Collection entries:

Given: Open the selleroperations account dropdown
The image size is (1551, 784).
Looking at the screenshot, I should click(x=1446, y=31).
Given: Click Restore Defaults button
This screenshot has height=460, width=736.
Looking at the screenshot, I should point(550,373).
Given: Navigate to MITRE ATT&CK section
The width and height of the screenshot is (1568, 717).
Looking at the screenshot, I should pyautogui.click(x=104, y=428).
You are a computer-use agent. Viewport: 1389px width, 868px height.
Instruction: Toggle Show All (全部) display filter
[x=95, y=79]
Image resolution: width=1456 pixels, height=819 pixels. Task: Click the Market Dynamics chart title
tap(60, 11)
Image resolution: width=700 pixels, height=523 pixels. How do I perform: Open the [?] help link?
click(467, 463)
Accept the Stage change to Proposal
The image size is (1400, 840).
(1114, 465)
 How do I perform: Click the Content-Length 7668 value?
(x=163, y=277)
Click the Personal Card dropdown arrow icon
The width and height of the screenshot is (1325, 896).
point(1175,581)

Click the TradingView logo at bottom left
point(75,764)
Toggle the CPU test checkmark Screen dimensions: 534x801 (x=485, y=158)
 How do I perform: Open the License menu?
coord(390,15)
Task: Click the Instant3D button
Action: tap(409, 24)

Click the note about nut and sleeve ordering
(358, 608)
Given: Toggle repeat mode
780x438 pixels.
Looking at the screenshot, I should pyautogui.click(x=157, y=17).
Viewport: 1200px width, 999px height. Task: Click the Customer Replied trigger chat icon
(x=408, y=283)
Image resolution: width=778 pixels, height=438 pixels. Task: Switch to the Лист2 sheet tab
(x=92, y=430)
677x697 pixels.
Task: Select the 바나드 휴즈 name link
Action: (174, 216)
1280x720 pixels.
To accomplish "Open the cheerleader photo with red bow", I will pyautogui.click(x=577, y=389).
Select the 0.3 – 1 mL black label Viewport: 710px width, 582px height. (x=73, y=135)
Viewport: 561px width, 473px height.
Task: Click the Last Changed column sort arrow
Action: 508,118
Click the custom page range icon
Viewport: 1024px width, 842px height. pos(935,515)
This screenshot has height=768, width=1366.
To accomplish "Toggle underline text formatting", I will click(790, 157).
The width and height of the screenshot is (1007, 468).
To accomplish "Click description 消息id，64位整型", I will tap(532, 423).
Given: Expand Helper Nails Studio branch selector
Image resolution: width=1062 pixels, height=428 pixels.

GIVEN TASK:
Copy out the lines of the records word for word, beginning at the line that contains "1280x720 pixels." and stopping after the line that contains "Viewport: 1024px width, 842px".

EXERCISE RESPONSE:
1280x720 pixels.
To accomplish "Open the cheerleader photo with red bow", I will pyautogui.click(x=577, y=389).
Select the 0.3 – 1 mL black label Viewport: 710px width, 582px height. (x=73, y=135)
Viewport: 561px width, 473px height.
Task: Click the Last Changed column sort arrow
Action: 508,118
Click the custom page range icon
Viewport: 1024px width, 842px height. pos(935,515)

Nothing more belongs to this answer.